This difficulty is also a consequence of the women's considerable lack of knowledge about the first symptoms associated with this disease, which are easily confused with symptoms common to other conditions. It is extremely important for a woman to know her own body well, to know how to “listen” to it and respond to changes by booking a doctor’s appointment.

Ovarian cancer mainly affects women after menopause, usually over the age of 50 and is the seventh most common type of cancer in women worldwide, with a higher incidence in Europe and North America.

The exact cause of this type of tumour is not known. However, there are some risk factors – age; obesity; first menstruation before age 12; late menopause (after age 52); never been pregnant or first pregnancy after the age of 35 – which can increase a woman's chance of getting this type of cancer. However, there are also known protective factors – use of oral contraceptives; tubal ligation – which seem to decrease this risk.
┄┄┄┄┄┄┄┄┄┄
WHAT TO DO ::
**1.** Using the ovarian cancer passage, explain in one or two sentences why oral contraceptive use and tubal ligation are listed as protective factors.
**2.** Summarize the ovarian cancer passage in two sentences.

THE DATA ::
┄┄┄┄┄┄┄┄┄┄
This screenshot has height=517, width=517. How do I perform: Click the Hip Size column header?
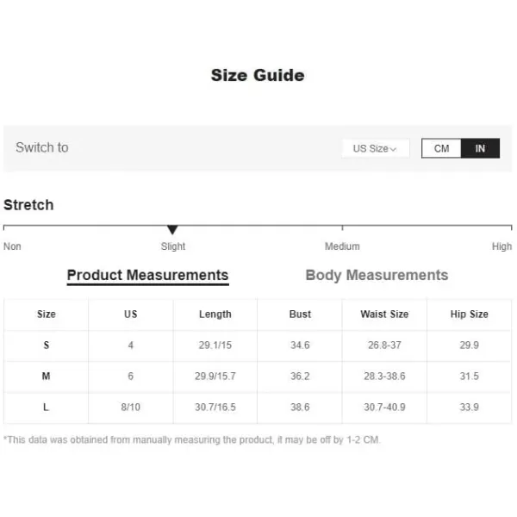pyautogui.click(x=470, y=315)
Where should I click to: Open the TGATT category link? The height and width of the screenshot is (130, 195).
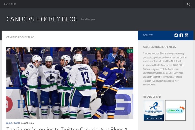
┄┄┄┄┄┄┄┄┄┄
ANSWERS BY ITEM ::
**1.** They are listed as protective factors because they seem to decrease a woman's risk of getting ovarian cancer. The risk factors listed, by contrast, can increase that chance.

**2.** Ovarian cancer mainly affects women after menopause, usually those over 50, and is the seventh most common cancer in women worldwide, with a higher incidence in Europe and North America. Its exact cause is unknown, but age, obesity, first menstruation before 12, menopause after 52, and never being pregnant or a first pregnancy after 35 can raise the risk, while oral contraceptives and tubal ligation seem to lower it.